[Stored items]
# # # # # # #
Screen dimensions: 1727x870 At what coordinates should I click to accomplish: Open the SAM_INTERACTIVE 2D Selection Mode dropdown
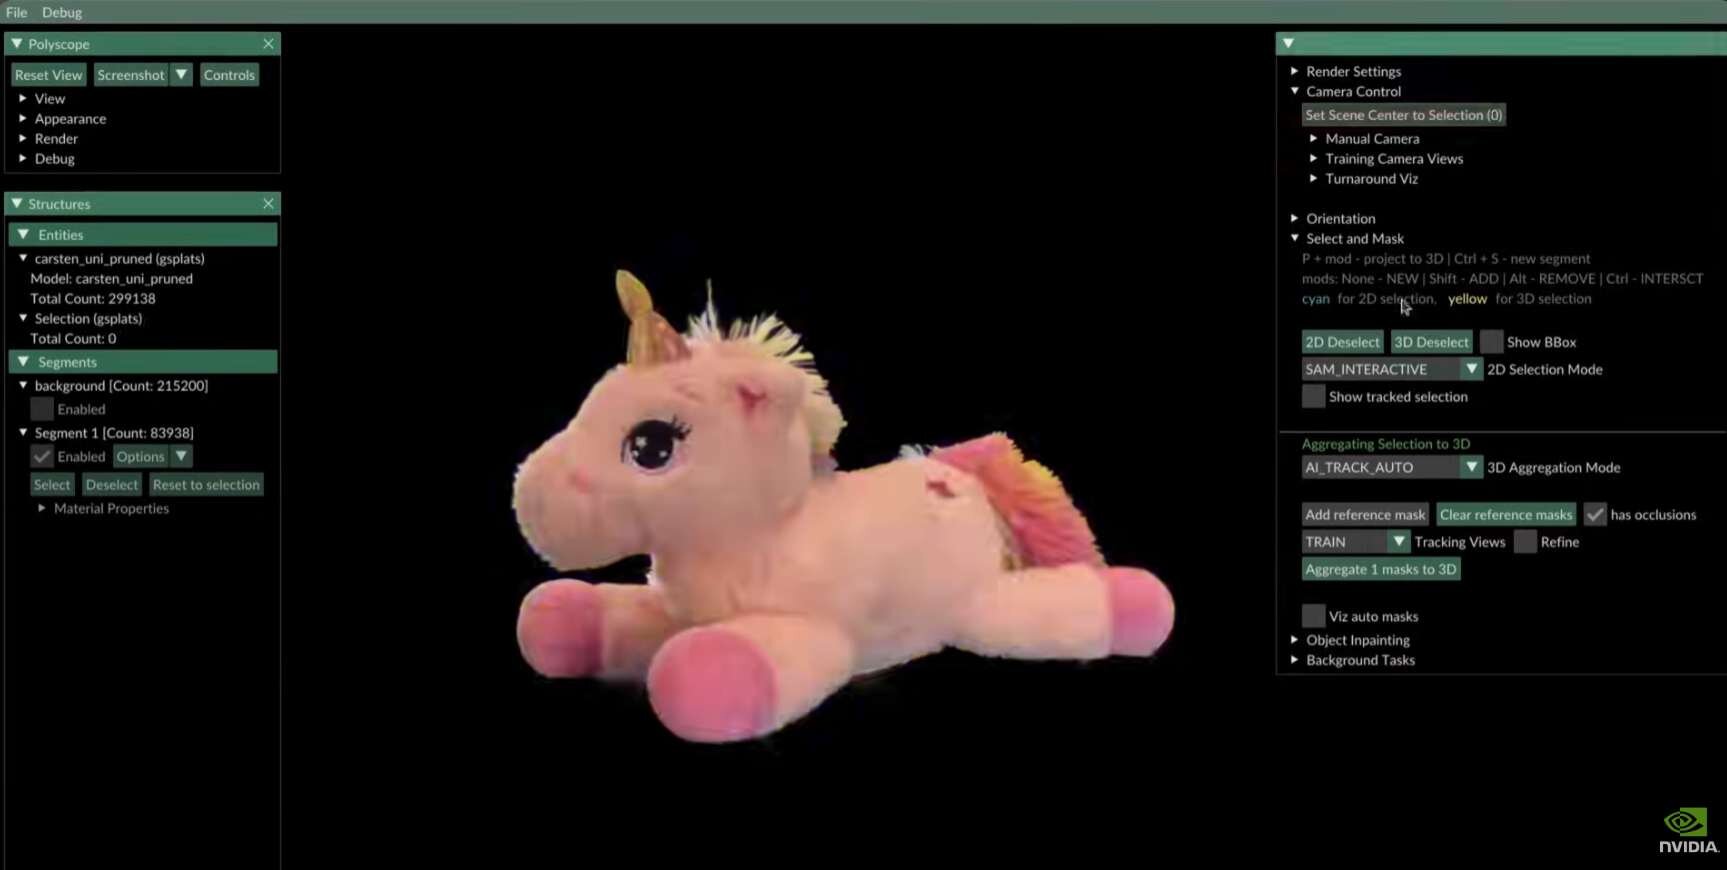click(x=1471, y=370)
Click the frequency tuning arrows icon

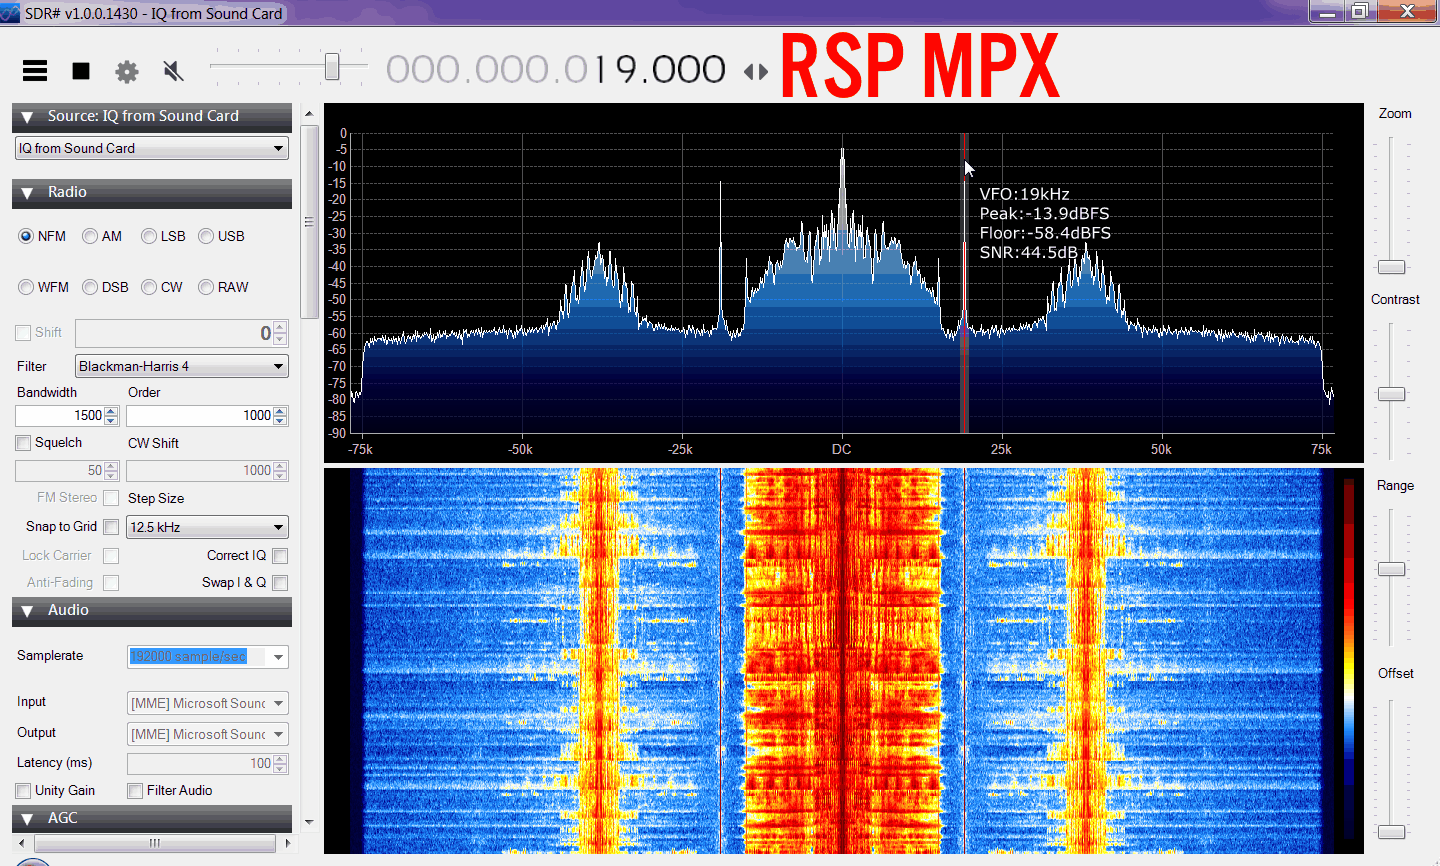[x=756, y=72]
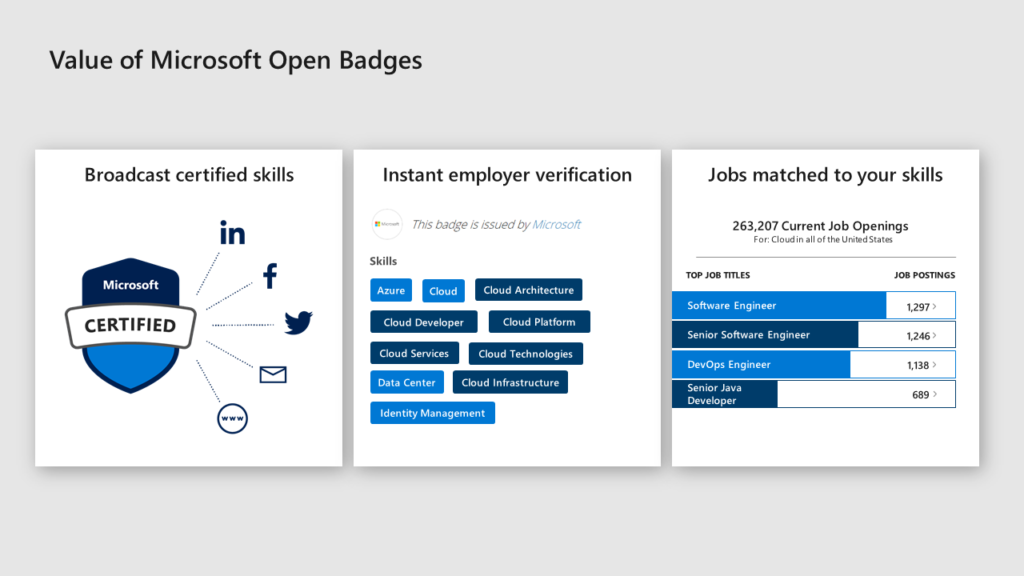Click the Facebook icon
1024x576 pixels.
pos(269,275)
# # # # # # #
DESCRIPTION OF THE TASK
Would you set down every line of the data above exactly, skipping the pictures?

RESULT OF THE EXERCISE
Screen dimensions: 1727x870 At what coordinates should I click to accomplish: Open the SAM_INTERACTIVE 2D Selection Mode dropdown
click(x=1471, y=370)
Click the frequency tuning arrows icon

[x=756, y=72]
Click the Facebook icon
1024x576 pixels.
pos(269,275)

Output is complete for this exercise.